In the second of a series of articles ahead of NEXUS 17 (the annual forum that gathers pharmaceutical supply chain leaders to shape the future of track and trace), Tim Sykes interviews Dr. Bertalan Mesko, The Medical Futurist.
From my point of view as journalist focusing on the medical industry in terms of packaging/serialisation, I’ve already seen various things spoken about as ‘the future’ come into reality. Can you give a sense of how the medical and pharmaceutical industries have already been transformed by the implementation of smart technologies?
Dr. Bertalan Mesko:
My view is that the medical and pharma industry still has a long way to go in realising the benefits of smart technologies. As The Medical Futurist, my research focuses on the technological trends that could have the biggest impact on our lives, medicine and healthcare. We need to build bridges between what’s possible today and which science fiction technologies could become real in the future.
That said, there are some real-life examples where disruptive technologies are beginning to make care cheaper. For example, in Haiti, the organisation Field Ready is working on 3-D printing of on-demand birthing kits, including umbilical clamps and oxygen splitters for oxygen tanks. In addition, to address the poor patient-doctor ratio in some parts of sub-Saharan Africa and to avoid the need for patients to travel long distances to gain access to treatment, Himore Medical in Cameroon has designed CardioPad, a wireless solution enabling the efficient monitoring of cardiovascular diseases (CVDs) from a long distance through Bluetooth and a mobile network.
Further examples can be found here
How far is the remaining journey in terms of realising the potential of serialisation? I’m thinking both in terms of full implementation of what is today possible and where you (as a futurologist) foresee further development and future capabilities in serialisation technology.
There is no doubt that technology will play a pivotal role in advancing the future of the medical and healthcare industries; drug serialisation is one of the greatest transformations currently taking place within the pharmaceutical supply chain today. We are just taking our very first steps into the world of track and trace and the possibilities it brings. While many companies in Europe are now focused on complying with the new regulations, they should take a future-focused approach and consider the wider supply chain benefits that can be achieved by leveraging the vast amounts of data that will now be available.
When 3D printing reshapes factories, on demand 3D printing of drugs becomes possible and patients could assess more information about the drugs they use through augmented reality devices, companies will realise it’s time to redesign their business models.
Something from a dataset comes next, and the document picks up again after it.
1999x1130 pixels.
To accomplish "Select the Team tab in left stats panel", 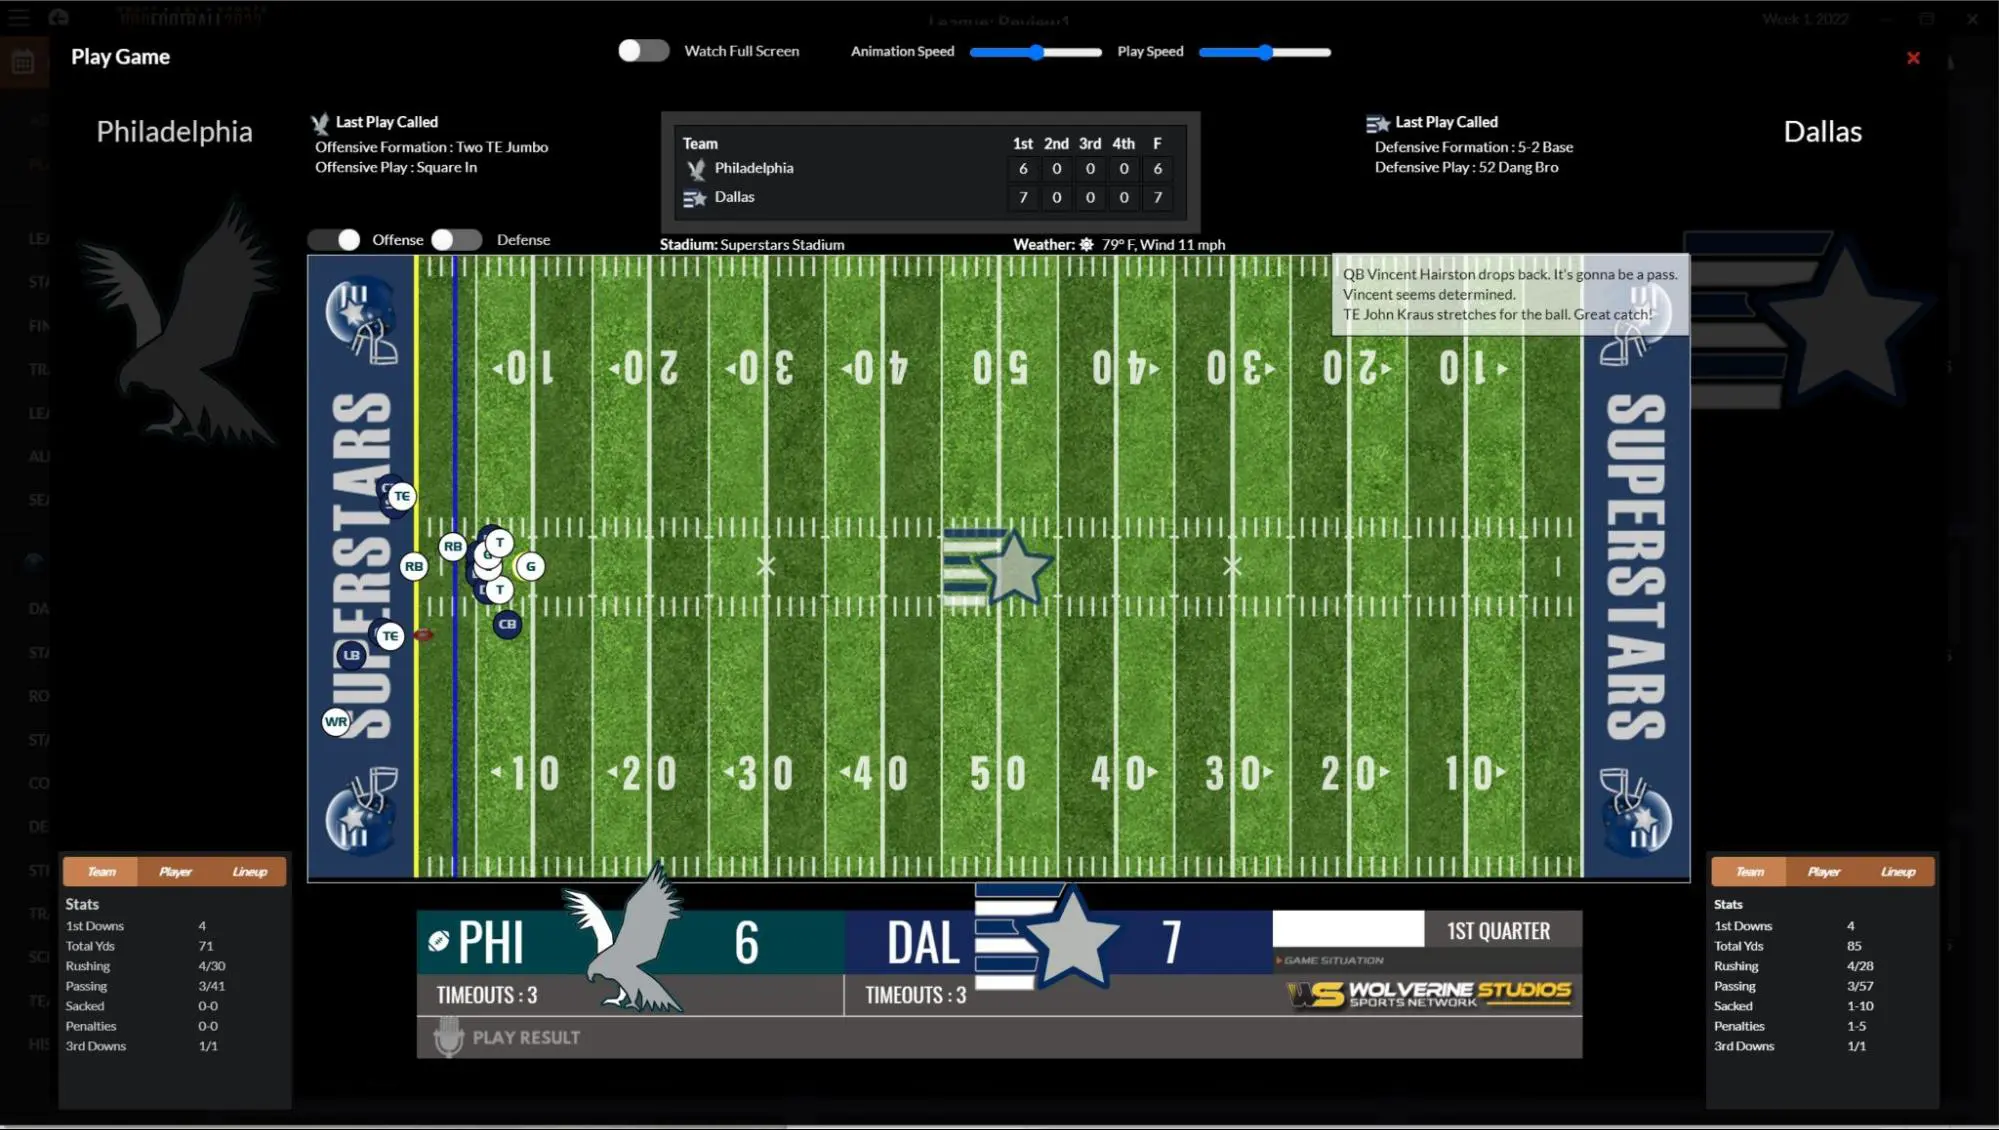I will pos(100,869).
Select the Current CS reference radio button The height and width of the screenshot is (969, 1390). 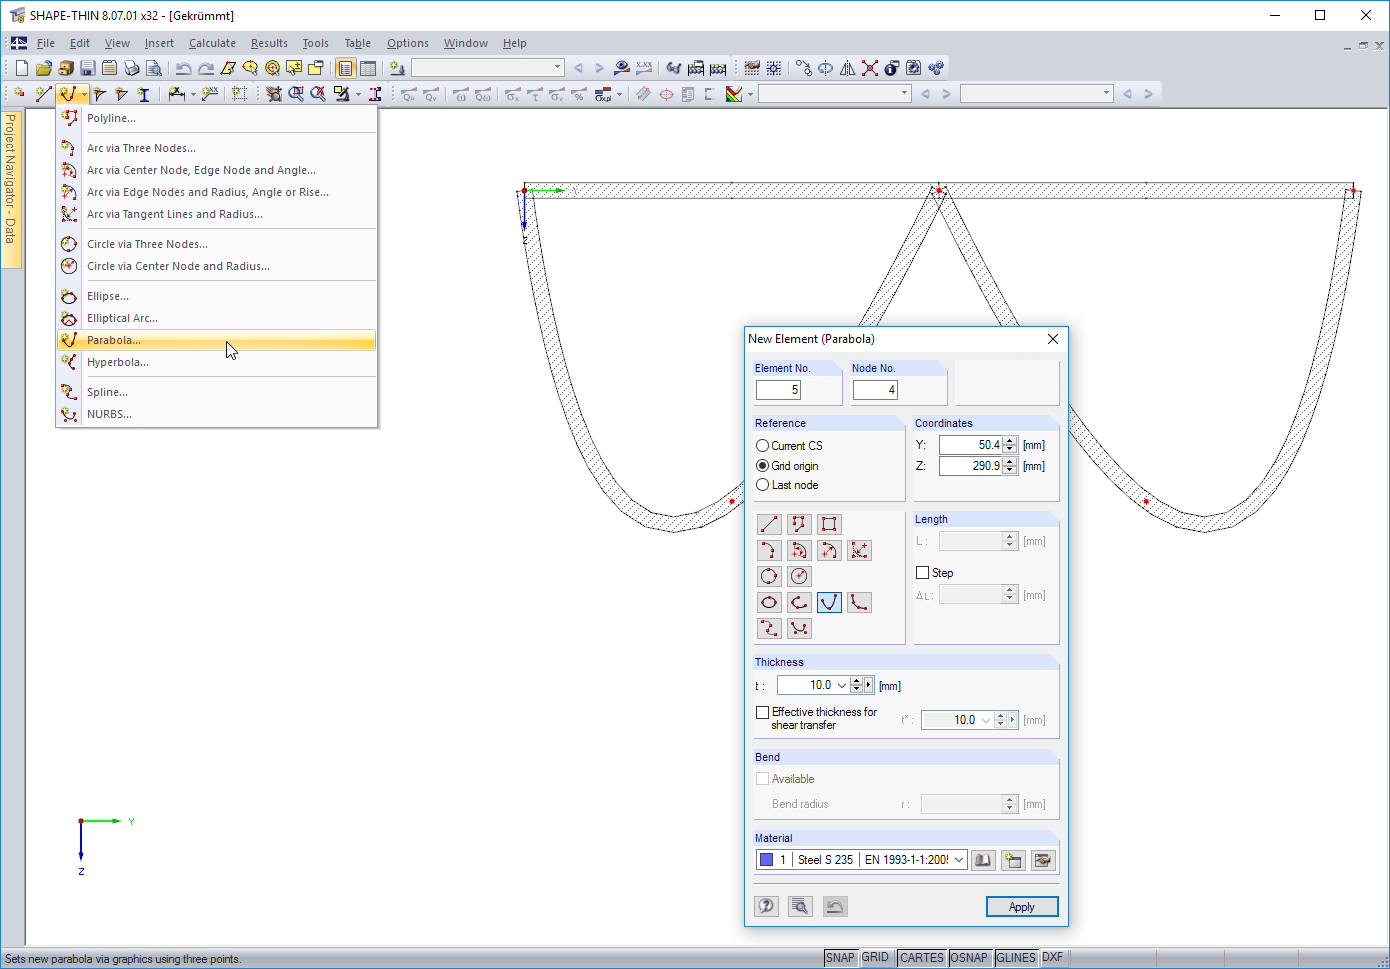(762, 445)
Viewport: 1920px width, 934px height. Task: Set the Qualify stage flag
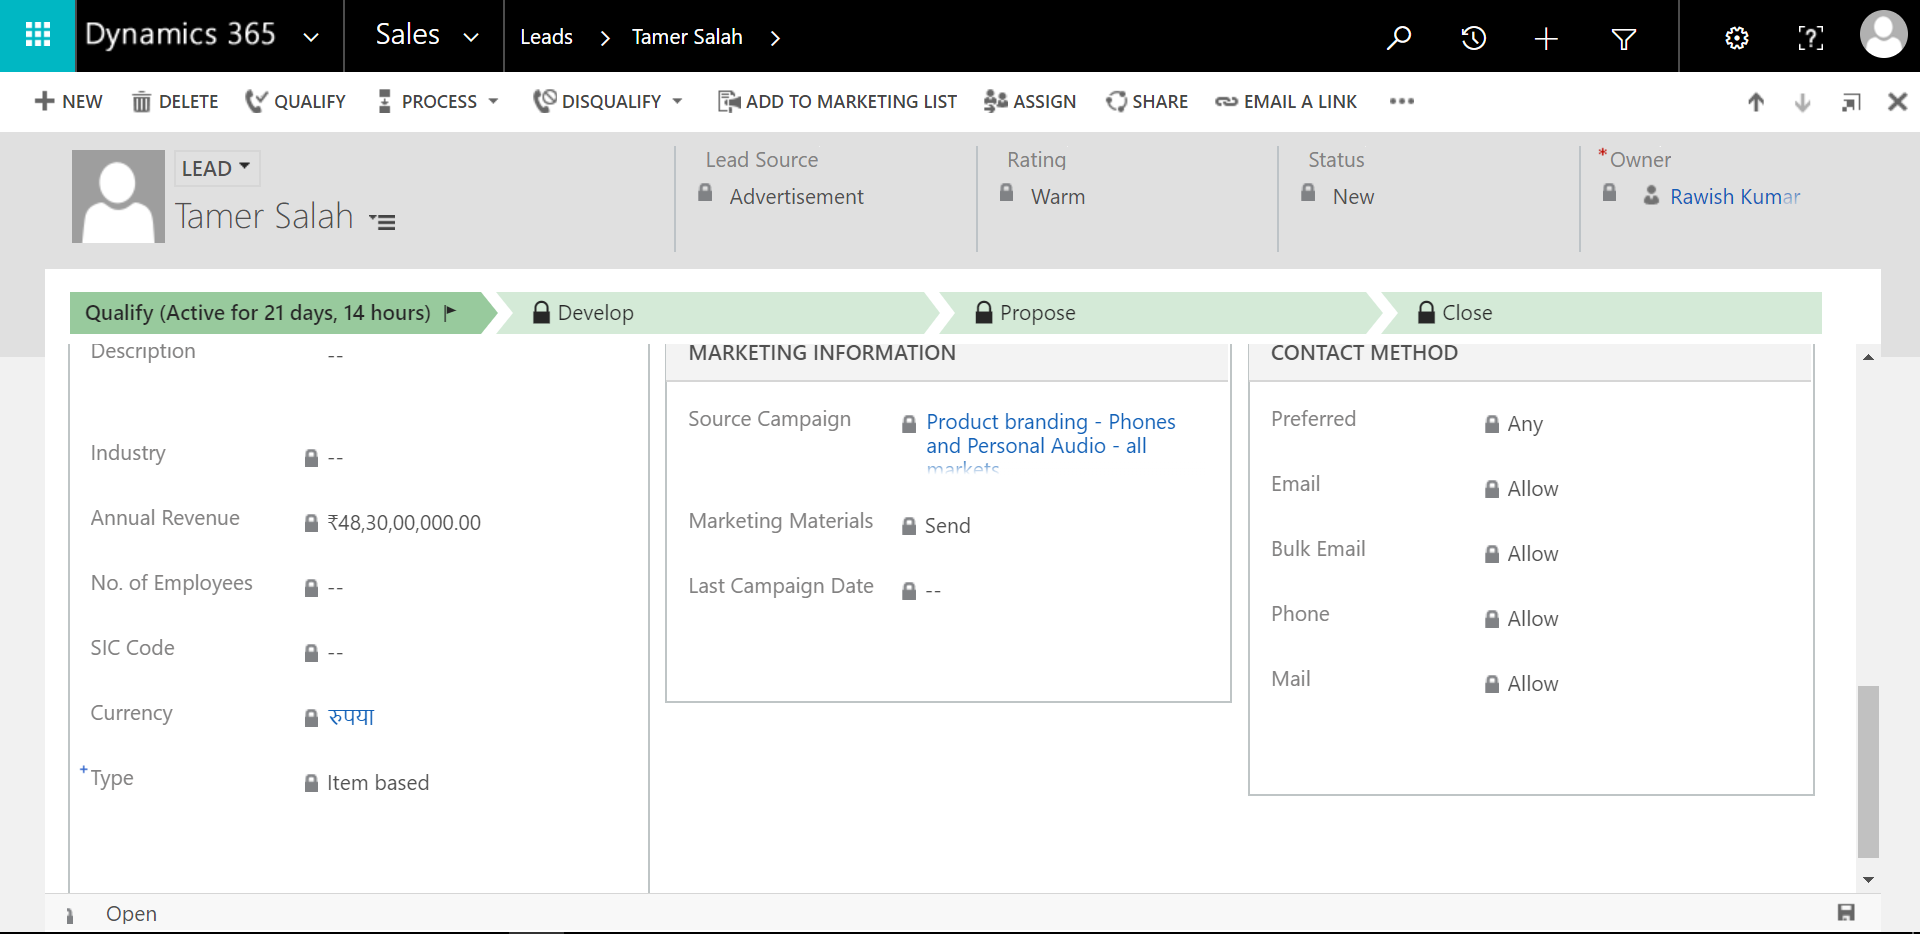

You write about a vast range of ideas on the future of medicine, a significant number of which relate to the digitisation of our world and the disruptive impact of the IIOT. Can you summarise how you see the future healthcare system and its related supply chains?
There are a number of disruptive technologies that have the potential to transform the future of medicine. Take gamification for example and its ability to reach and engage with populations online. Pokemon Go got people off the couch and taking their literal first steps towards a healthy lifestyle. Gamification has the potential to help improve both adherence and pharma’s image.
Augmented and virtual reality also holds enormous potential for pharma. Devices such as Google’s digital contact lenses or Oculus Rift give us a new view of the world through digital information and create the potential for more engaging patient communication.
It’s important that new developments within the pharmaceutical supply chain have patient empowerment and engagement at their heart. Drug development is just not enough anymore. Digital health solutions enable worldwide compliance. But developing digital health is only possible by listening to patients’ needs. This is where I see the biggest gap in pharma companies.
How soon do you think we will begin to realise this future?
There is no point in making blind predictions. My job is finding out what makes decision makers in companies today think from a new perspective about involving disruptive innovations in practice. If policy makers create a regulatory framework that welcomes innovations but still keeps products safe, it realises faster. If companies involve patient design and embrace disruption, the process becomes smoother.
Dr. Bertalan Mesko will be presenting at NEXUS 17, an annual forum, hosted by TraceLink, dedicated to shaping the future of track and trace in the life sciences industry, on 7 and 8 June in Barcelona. Packaging Europe will be reporting from the event.